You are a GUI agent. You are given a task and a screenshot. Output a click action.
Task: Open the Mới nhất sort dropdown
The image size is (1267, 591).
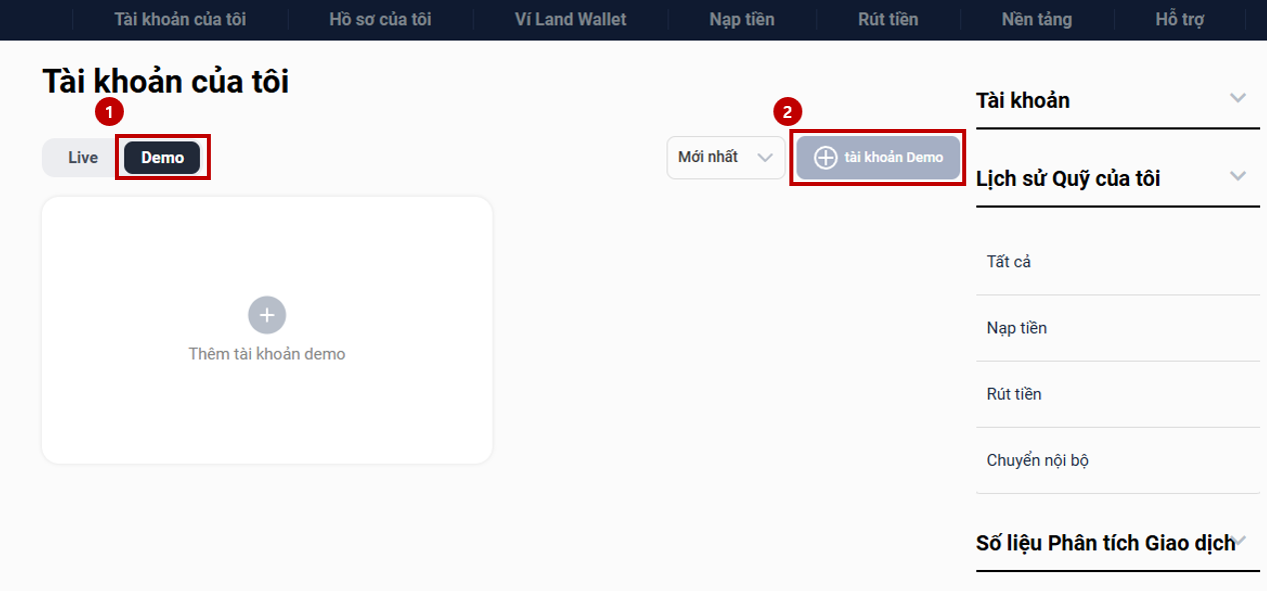point(725,158)
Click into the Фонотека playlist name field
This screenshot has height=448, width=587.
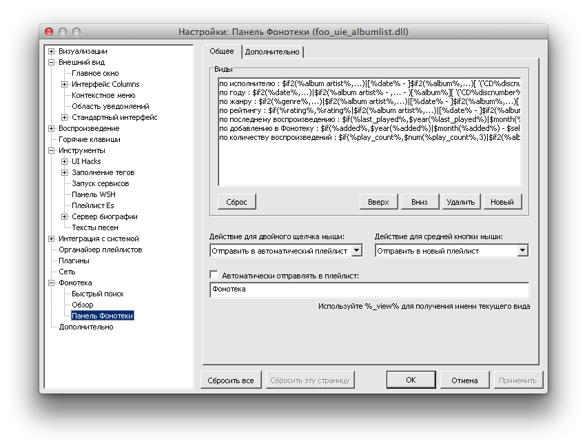(x=369, y=289)
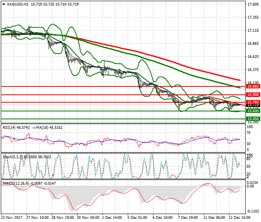
Task: Click the 5 Dec 01:00 time marker
Action: 137,218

_ _ _ _ _ _ _

The required output is the span of lines from the line with "The image size is (1267, 591)." through the final line of the listing above, reproduced exactly, minus the pictures.

The image size is (1267, 591).
point(725,158)
Click into the Фонотека playlist name field
This screenshot has height=448, width=587.
(x=369, y=289)
Task: Click the 5 Dec 01:00 time marker
Action: 137,218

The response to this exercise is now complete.